Q: Hasn't there been constant opposition to homosexuality throughout Christian history?A: Recent and detailed historical scholarship questions that claim. Although one could find some opposing voice in every century, there was no common opposition to homosexuality in Christian Europe until the late 12th century except for a period around the collapse of the Roman Empire. Indeed, for nearly two centuries after Christianity had become the state religion, Christian emperors in Eastern cities not only tolerated but actually taxed gay prostitution. In 7th century Visigoth Spain, a series of six national church councils refused to support the ruler's legislation against homogenital acts.
By the 9th century almost every area in Christian Europe had local law codes, including detailed sections on sexual offenses; none outside of Spain forbade homogenital acts. By the High Middle Ages, a gay subculture thrived, as in Greco-Roman times.
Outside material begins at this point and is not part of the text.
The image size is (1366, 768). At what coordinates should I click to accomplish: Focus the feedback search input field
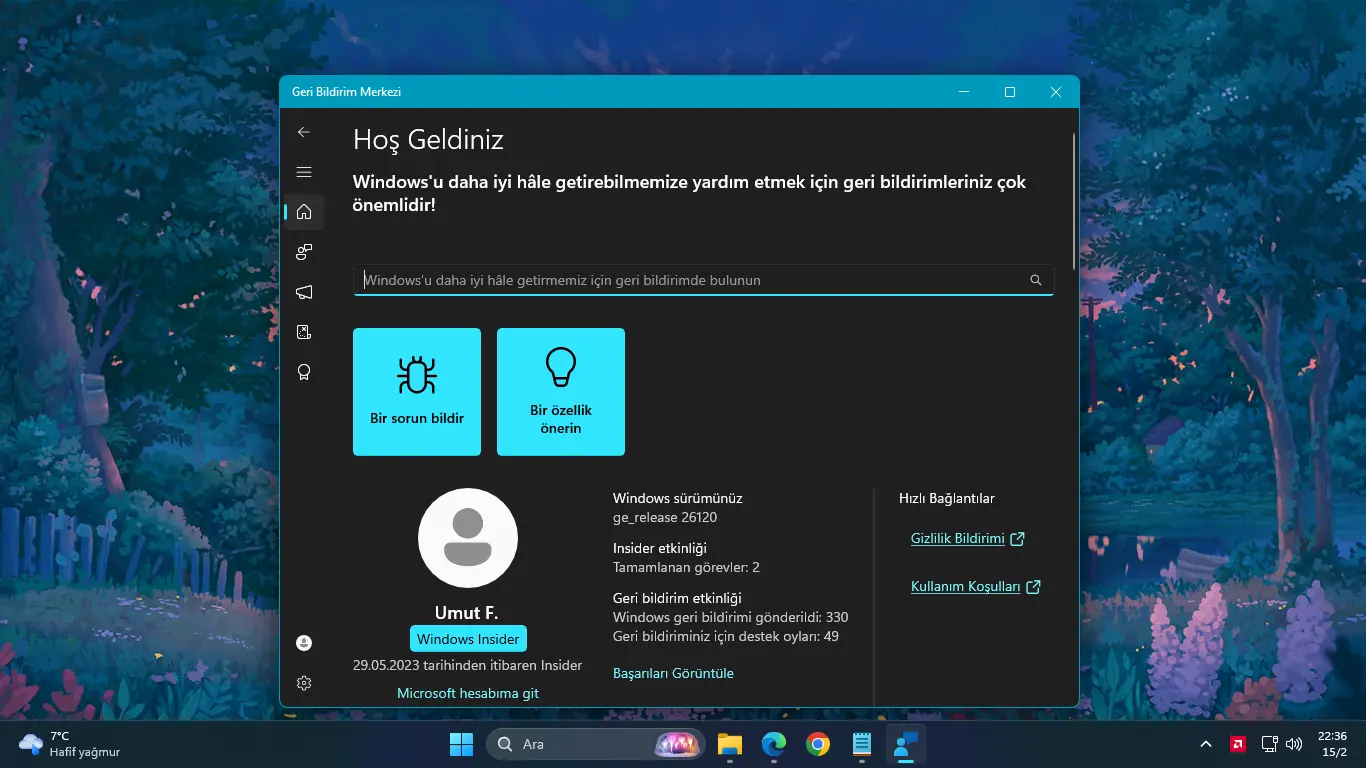(x=690, y=280)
A body of gay literature was standard discussion material at courses in the medieval universities where clerics were educated.
Opposition to homosexuality, as in Augustine and Chrysostom, rested on reasons unacceptable today: "natural-law" arguments based on beliefs about supposed sexual practices among hares, hyenas, and weasels; a philosophical Stoicism that was suspicious of any sexual enjoyment; a sexism that saw a degrading effeminacy in being the receptive partner in sex. All-out Christian opposition to homosexuality arose at a time when medieval society first began to oppress many minority groups: Jews, heretics, the poor, usurers. A campaign to stir up support for the Crusades by vilifying the Muslims with charges of homosexual rape also played a part in Christian Europe's change of attitude toward gay and lesbian sex.
See John Boswell, Christianity, Social Tolerance, and Homosexuality.